| WHAT YOU SHOULD DO |
Transcribe the line holding "Task: Click the 45 y-axis value label" together with every line after it, through the end of the records, exactly and with no pictures.

Stored records
↓

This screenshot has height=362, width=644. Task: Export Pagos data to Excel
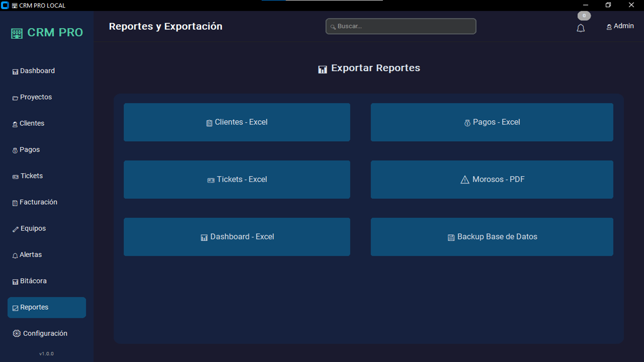492,122
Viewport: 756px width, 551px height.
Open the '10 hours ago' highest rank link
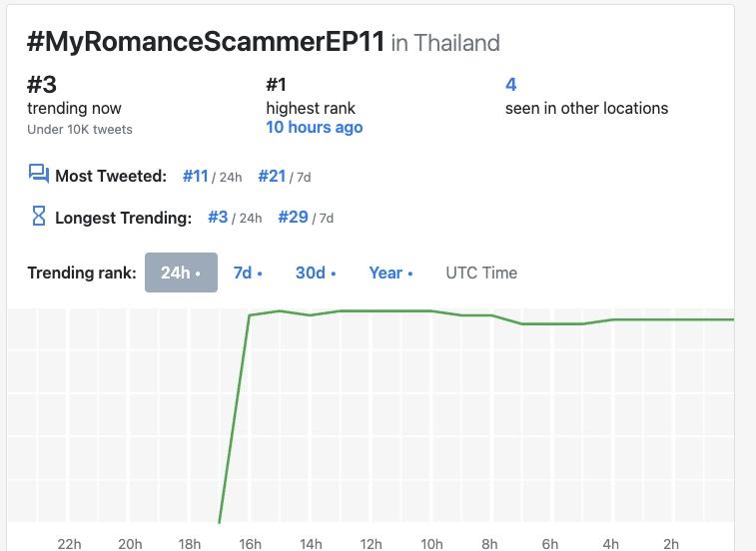click(314, 127)
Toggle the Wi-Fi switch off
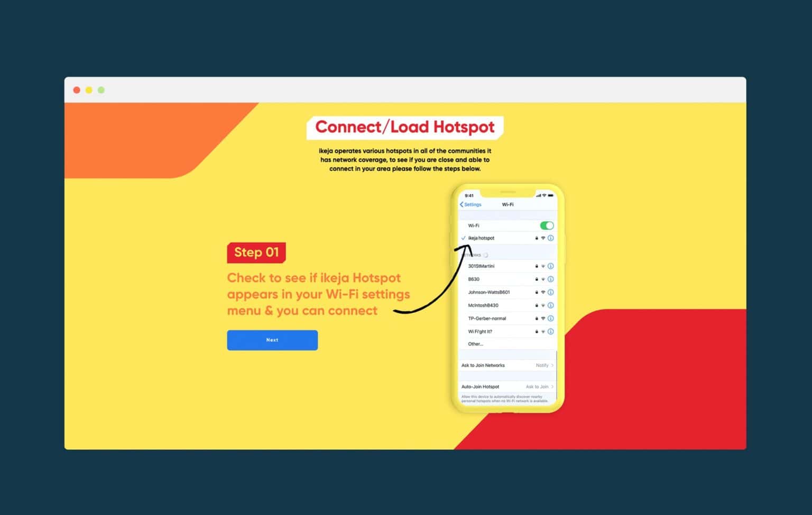The width and height of the screenshot is (812, 515). [547, 226]
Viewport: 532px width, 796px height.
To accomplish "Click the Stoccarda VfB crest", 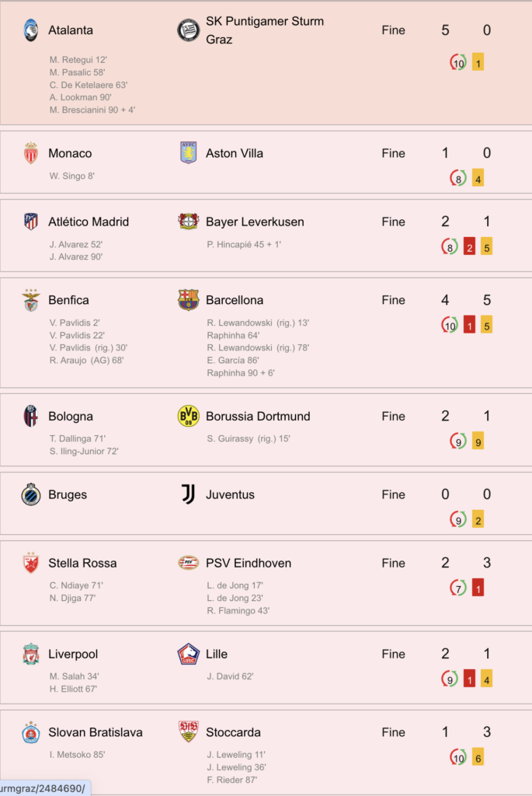I will coord(188,731).
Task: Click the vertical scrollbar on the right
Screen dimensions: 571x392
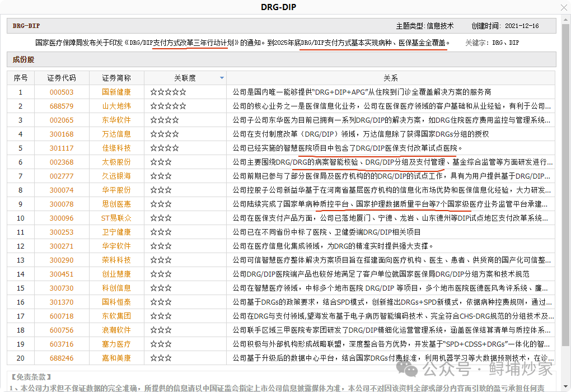Action: click(567, 196)
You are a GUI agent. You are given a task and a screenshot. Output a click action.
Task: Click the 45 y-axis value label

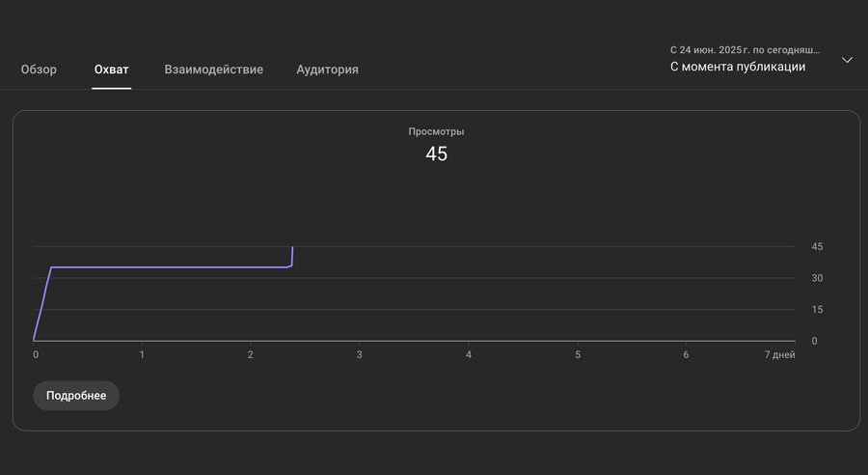click(817, 247)
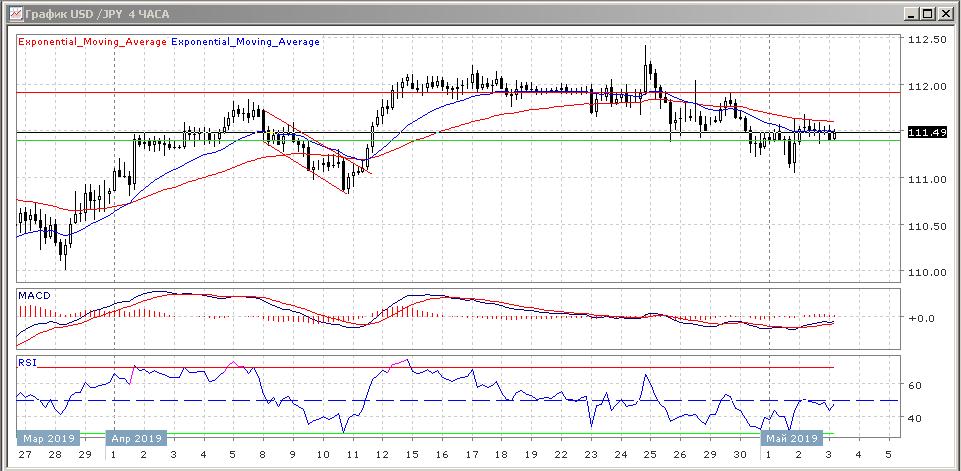Viewport: 961px width, 471px height.
Task: Click the red Exponential_Moving_Average legend label
Action: (93, 42)
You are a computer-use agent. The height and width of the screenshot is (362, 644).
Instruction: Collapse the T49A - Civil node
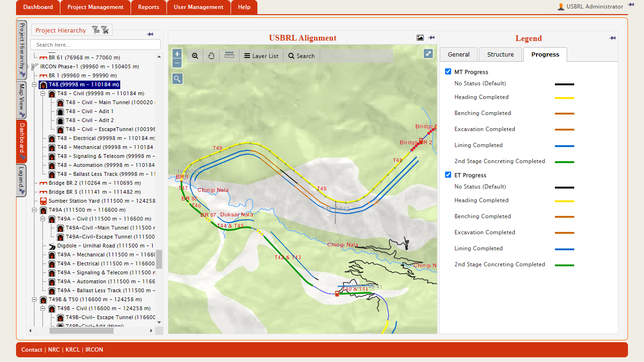(x=43, y=219)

↑

| SOLUTION FOR THIS PROBLEM |
Task: Click the 45 y-axis value label

click(817, 247)
Viewport: 961px width, 471px height.
Task: Click the red Exponential_Moving_Average legend label
Action: (93, 42)
You are a computer-use agent. The height and width of the screenshot is (362, 644).
Instruction: Collapse the T49A - Civil node
(x=43, y=219)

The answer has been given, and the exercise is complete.